How do I describe my life right now...crazy busy! Use to think it was busy when kids were babies. Ha! Looking back, that was a cake walk. Then their lives were simple. Sure, we did the play groups, library, park, zoo, etc. but I set the schedule and we were always home by nap time! With two teens and one tween everyone has their own schedule and my main roles are cook, laundress, and chauffeur. I can navigate the streets like a career taxi driver and thankfully I graduated from a red minivan to a silver AWD crossover. I have long given up on the notion that I will ever get caught up on laundry and thankfully have a large pool table in my basement onto which I can dump clean clothes. What stumps me most is dinner. 

I like to cook and cherish those evenings when I can enjoy a glass of wine while trying something new! What I find most challenging are those nights (which are most nights these days) when everyone needs to be somewhere at nearly the same time and I need to get dinner made. Though I'm not big on frozen meals or convenience food, I will use pre-made components if they save time and have a simple ingredient list. 
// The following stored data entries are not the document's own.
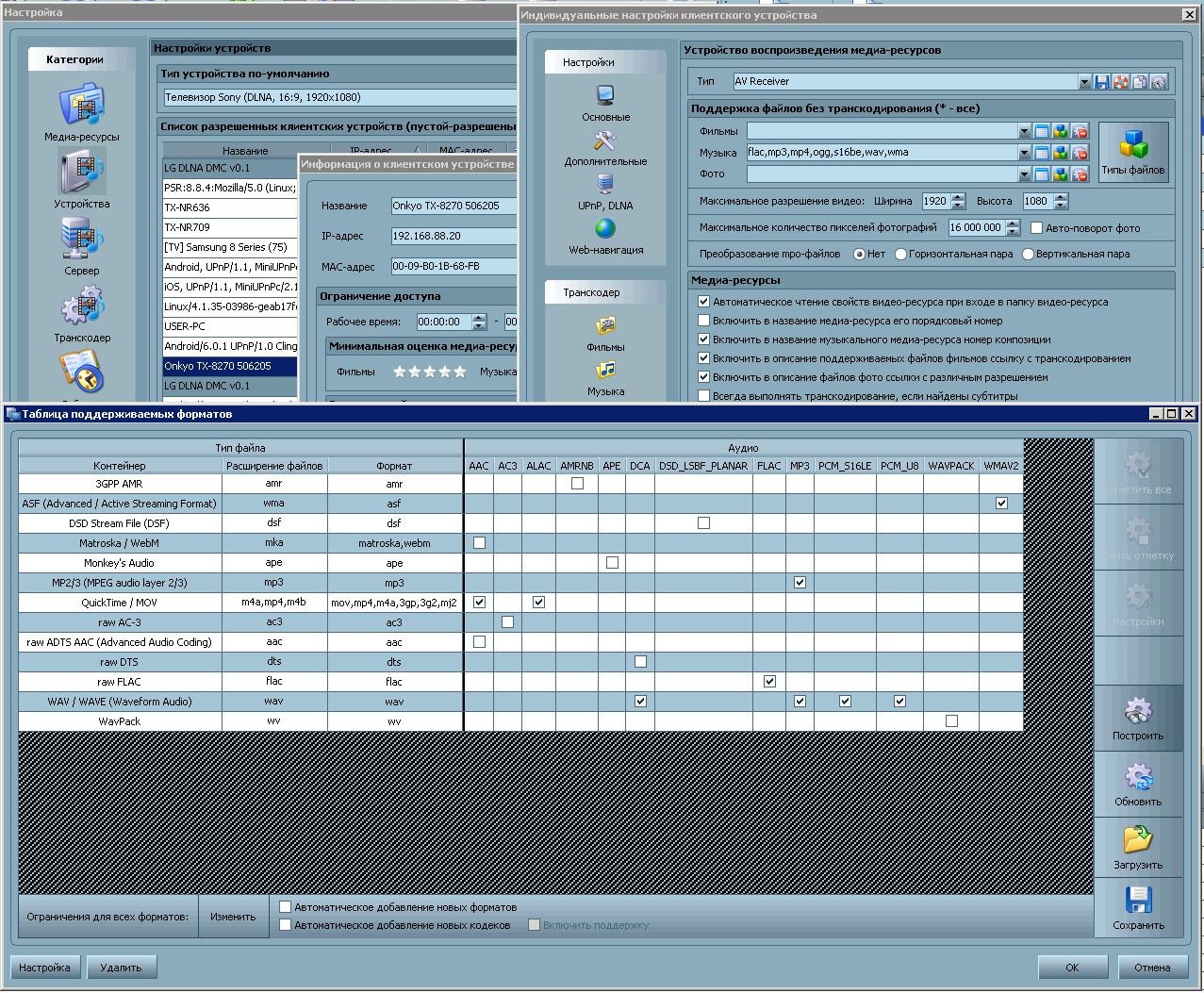Expand the device type AV Receiver dropdown
The width and height of the screenshot is (1204, 993).
pyautogui.click(x=1084, y=82)
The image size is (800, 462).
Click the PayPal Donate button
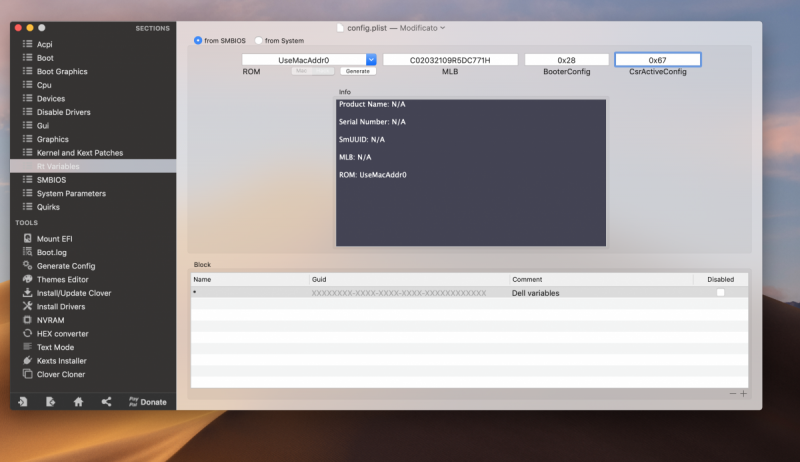[147, 402]
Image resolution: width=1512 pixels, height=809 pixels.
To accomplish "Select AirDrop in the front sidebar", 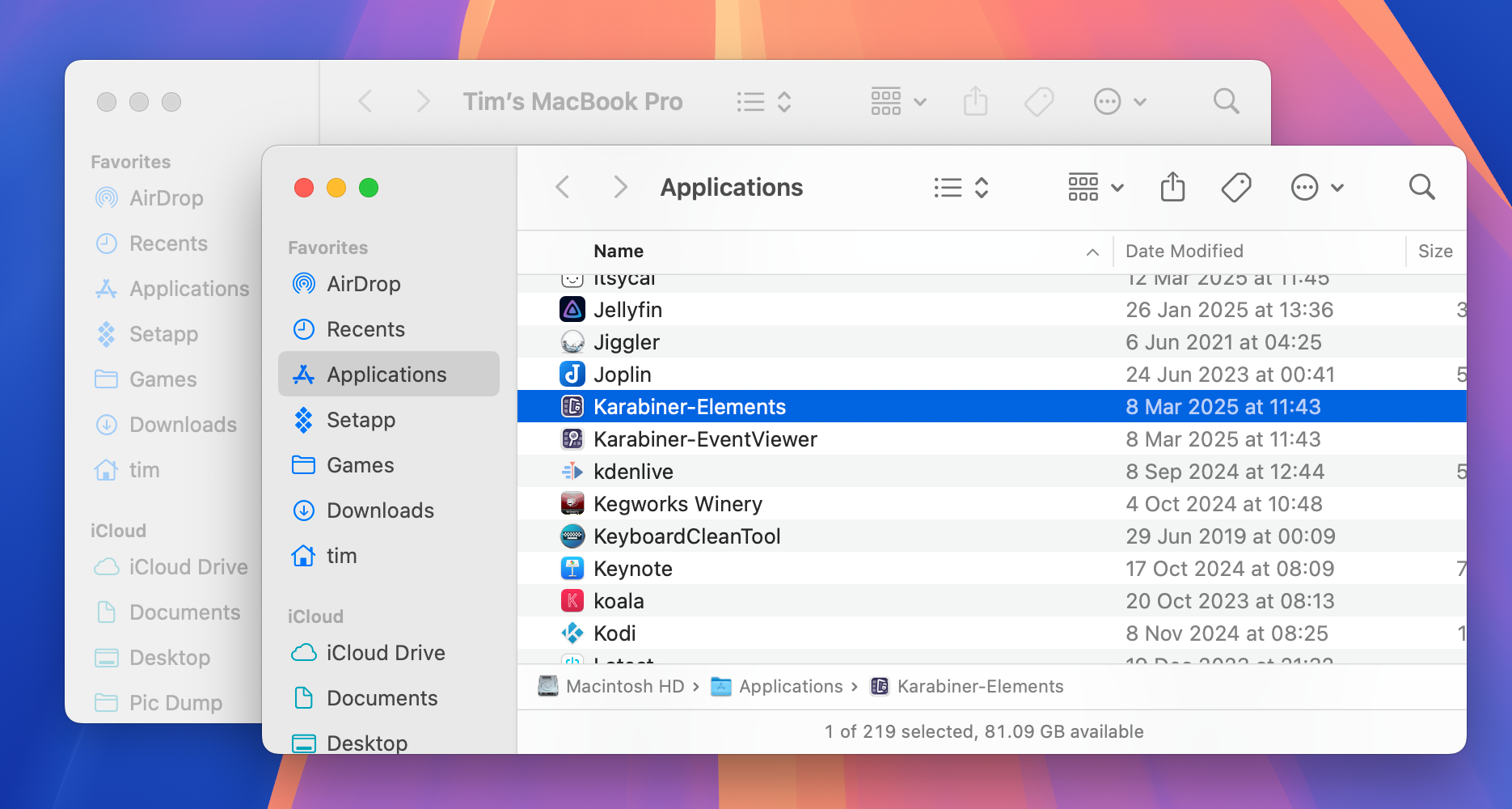I will pos(363,284).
While at Costco a couple months ago I noticed a huge bag of flat bread for under $5. Surprisingly the ingredients weren't terrible so I threw them in my cart. That night I decided to try then as pizza crust and was amazed at how well they worked. The manufacturer is missing a HUGE marketing opportunity by not noting this on its packaging. Looked in my frig for leftovers and made a delicious Greek pizza with leftover cooked chicken breast, chopped red pepper, fresh spinach, kalamata olives, feta cheese and shredded mozzarella. Brushed the flat bread with extra virgin olive oil, then layered the toppings. In the 400 degree oven for about 7 minutes until cheese was melted. The end result, a fast & healthy dinner, happy kids, easy clean up, and out the door again in no time. For a hearty breakfast on the go, I top the flat bread with scrambled eggs and fold over. Makes a convenient little edible pouch.
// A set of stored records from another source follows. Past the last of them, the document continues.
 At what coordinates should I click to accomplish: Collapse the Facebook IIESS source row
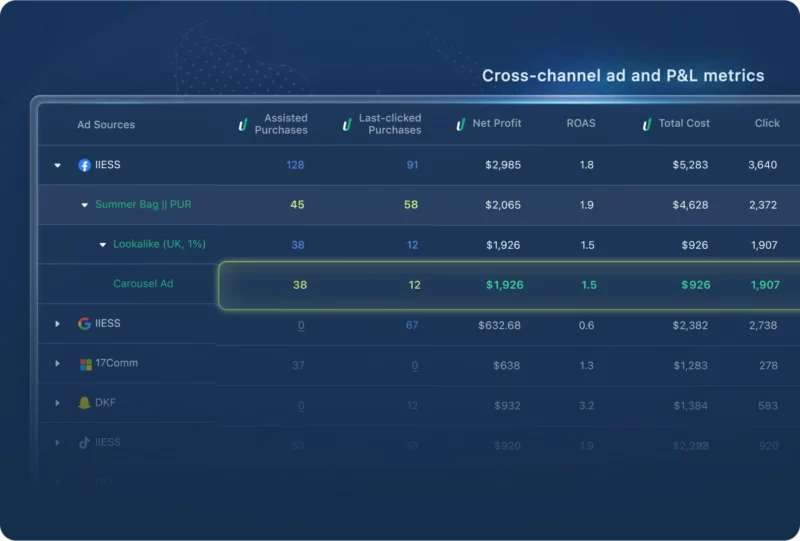pyautogui.click(x=57, y=165)
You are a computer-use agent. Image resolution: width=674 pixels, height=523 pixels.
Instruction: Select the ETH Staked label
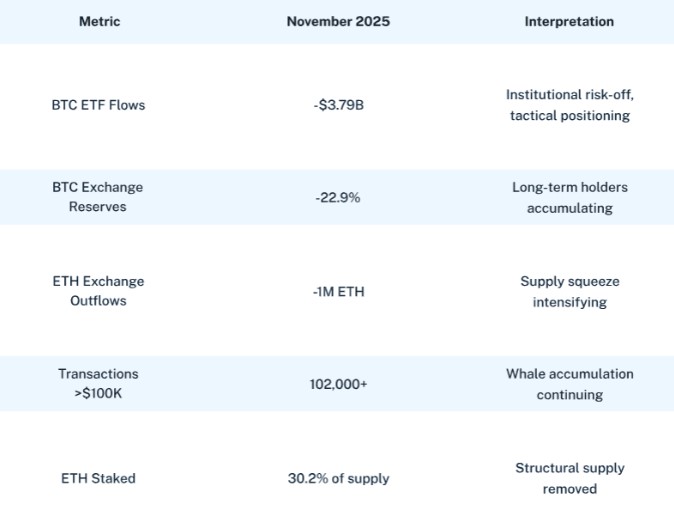point(98,478)
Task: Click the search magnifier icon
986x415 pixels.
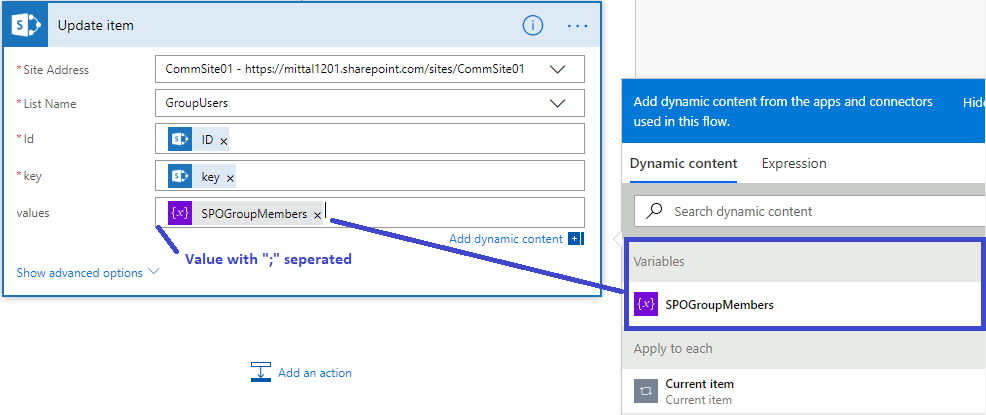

My kids go crazy for pickled vegetables. When they're grocery shopping with me, a jar always "mysteriously" appears in our cart.  I usually give in and buy them though the ingredient list is usually less than desirable (full of preservatives and lots of sodium). Needless to say I was excited to see a recipe for refrigerator pickled vegetables in our local Oregonian Newspaper this summer with a recipe that looked super easy with simple ingredients. During a recent week at the beach, my 10 year old and I gave the recipe a try. The end result was fantastic. If you can boil water then you'll have no problem making these. The recipe says they'll last 3 months in your frig, but chances are your family will gobble them up the first week or two. 
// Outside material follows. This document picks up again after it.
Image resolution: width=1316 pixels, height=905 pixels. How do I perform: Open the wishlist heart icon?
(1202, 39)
During our summer vacation to Peru we experienced everything quinoa. Quinoa pancakes, bread, snack bars, breakfast cereal, salads, and the list goes on and on! Needless-to-say we left with a new appreciation for this tiny, ancient grain. It's health benefits are many! After researching this further, I've learned that quinoa is a complete protein, is high in iron and calcium and is a good source of fiber. It's gluten free and vegetarian too. It's easier to make than rice, taking only about 10 minutes to cook. Next time you make a stir fry, try it in place of rice. That's what we did tonight and the kids gobbled it up! I "heart" quinoa!

To learn more about quinoa: http://www.forbes.com/sites/juliewilcox/2012/06/26/7-benefits-of-quinoa-the-supergrain-of-the-future/


 If you're asking yourself what to do with all the zucchini and tomatoes in your garden, I've got a delicious answer. Using a nifty little Julienne cutter (there are many styles and types out there) cut your raw zucchini into little noodle-like strips. I also used one carrot for color. Gently toss in olive oil and saute in a skillet just until warmed - about 2 minutes. Remove from pan and place on a serving platter.  Add a splash more olive oil to the pan and saute fresh garden tomatoes (I used cherry tomatoes - halved). Heat until skins start to wrinkle and flesh becomes soft and begins to caramelize. Add to zucchini. Top with fresh pesto and toss until coated. Serve alone as a vegetarian dish or as a side with grilled fish (we used wild caught salmon) or chicken.


(One type of Julienne cutter. You use it in the way you would a potato peeler-in a scraping motion)

Pesto: I just went out to the garden a plucked a handful of basil and placed the leaves in the food processor with about 1 tablespoon of pine nuts, one garlic clove and 1/4 cup olive olive. Pulse just until ingredients start to blend but are still chunky. Add salt and pepper to taste. 

Even my picky 13 year old son who does not like vegetables, gave this dish a big thumbs up.